La prohibición de divulgar encuestas en la época inmediatamente anterior a la elección es de esas reglas que parecen ideadas para ejecutar lo que se llama heterogonía de los fines, uno de los rasgos más propios de la condición humana que advirtió tempranamente San Pablo: no hago el bien que quiero y sin embargo hago el mal que no quiero (Romanos 7, 19-25).
No cabe duda de que la regla persigue un objetivo, a primera vista, valioso: impedir que mediante la divulgación de encuestas que predicen esto o aquello se pueda influenciar al electorado difundiendo éxitos o fracasos prematuros.
El problema es que como no se puede impedir (aunque se quiera) que las comunicaciones en las redes sociales divulguen resultados de encuestas o los simulen o los inventen, en realidad los únicos de veras afectados por la prohibición son los medios de comunicación masivos, periódicos y televisoras.
Y ahí está el problema.
Porque ocurre que los medios masivos, la prensa y la televisión, son hoy de los pocos antídotos contra los bulos o las llamadas fake news que circulan en las redes. La prensa y la televisión cuando son serias (la mayor parte aún lo es) cumplen como una de sus más importantes funciones hacer el escrutinio de lo que circula en las redes, en esa esfera ampliada de la opinión pública en la que, al estar fragmentada y ser anónima, se puede echar a rodar cualquier cosa.
Al prohibirse entonces la divulgación de resultados de las encuestas, no se alcanza en lo más mínimo favorecer la reflexión de la ciudadanía que es lo que ingenuamente se arguye, entre otras razones igualmente erradas, para justificar la medida. Lo único que se logra, en vez de que la gente reflexione —no vale la pena engañarse—, es que resultados de la más variada índole empiecen a circular por las pantallas con total impunidad, hipnotizando a esa legión de personas que no tienen nada mejor que hacer, ni más útil o que les despierte su alicaído interés, que gastar su tiempo mirando las redes en el teléfono, y reproduciendo lo que vieron o mimetizándose con ello, sin que los medios puedan proveer criterios o predicciones responsables o hacer el escrutinio de todo lo que, sin control, se pone a disposición del público.
En suma, queriendo alcanzar un resultado se logra el opuesto.
Es probable que la prohibición descanse en un mal diagnóstico de lo que ocurre hoy con la circulación de la información.
Hoy día, bien mirado, el problema es la sobreabundancia de información, de manera que lo urgente es contar con un criterio que permita orientarse en medio de ella y evaluarla.

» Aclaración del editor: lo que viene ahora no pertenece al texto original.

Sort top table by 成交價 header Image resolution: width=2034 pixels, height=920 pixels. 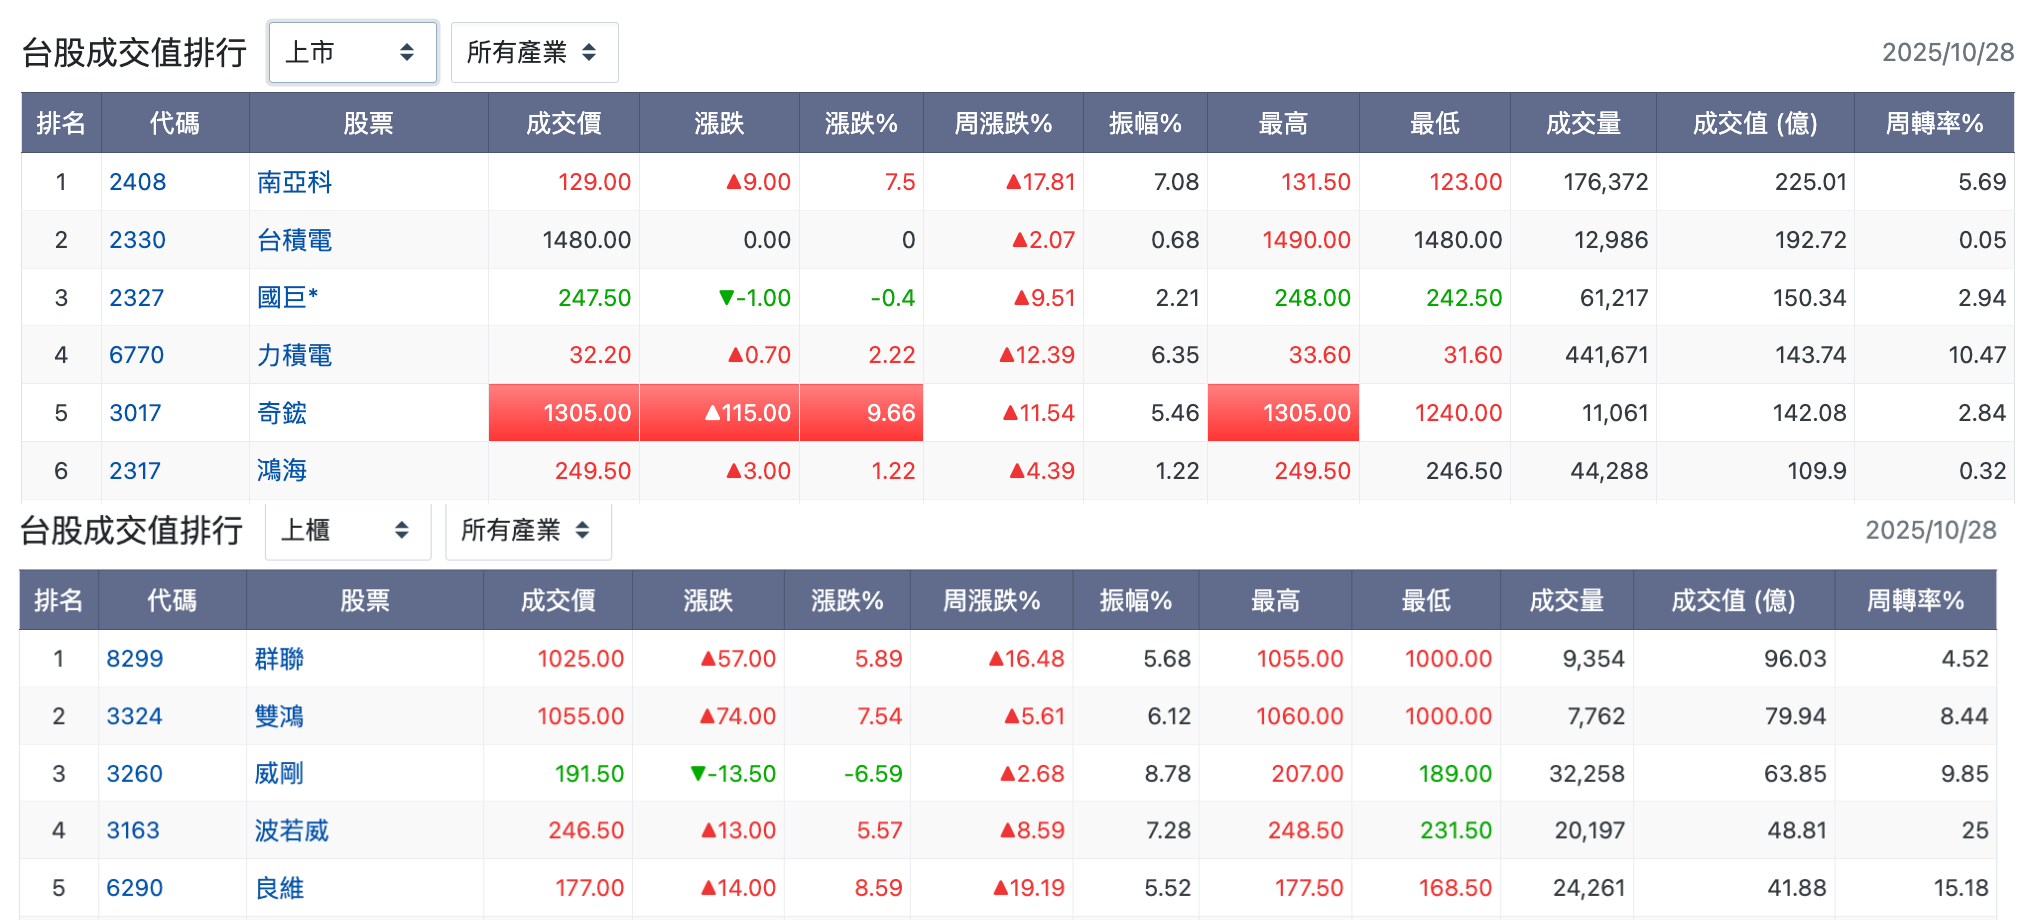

Y esa tarea es el deber de los medios masivos, de la prensa y la televisión (además de la tarea de las universidades y del sistema de justicia que zanja las discrepancias acerca de quién obró lícitamente o no). Y en ello descansa el valor de los medios y del periodismo que en ellos se ejerce, no en dar información, sino en proveer criterios y puntos de vista plurales para poder discriminarla. Hoy día las legiones de adictos a las redes (casi todos), en vez de asistir a los distintos argumentos que circulan y detenerse a evaluarlos, padecen eso que se llama sesgo de confirmación: buscan y leen aquellos que reafirman lo que ya creía, sus prejuicios o puntos de vista preexistentes. Se tiende así a acceder a las redes no para formarse una opinión, sino en busca de confirmar la que ya se tenía.
Pero ahí tiene usted, gracias a la prohibición de divulgar encuestas, la probabilidad de que circulen en las redes encuestas verdaderas o falsas y se divulguen y se echen a correr sin control alguno se acrecienta. Y todo ello sin que los medios puedan divulgar y someter a escrutinio las más responsables, aquellas donde al menos hay alguien que dice cómo se recogieron los datos, cuán representativas son (las menos lo son) y las comparen entre sí, contribuyendo de esa manera, si no a una reflexión, a un mínimo escrutinio racional.
Así entonces la prohibición de divulgar encuestas se parece bastante a una tontería. No es maldad, es tontería. Un malo se diferencia de un tonto en que el malo simula hacer algo bueno cuando en realidad persigue lo opuesto, en tanto el tonto no simula, hace lo que hace con toda sinceridad y convencido de que está muy bien.
Y es lo que parece estar ocurriendo con esta prohibición que parece, a quienes la idearon y deciden mantenerla, que está muy bien y que merece aplauso y que es digna de admiración, cuando es obvio que es justamente lo contrario.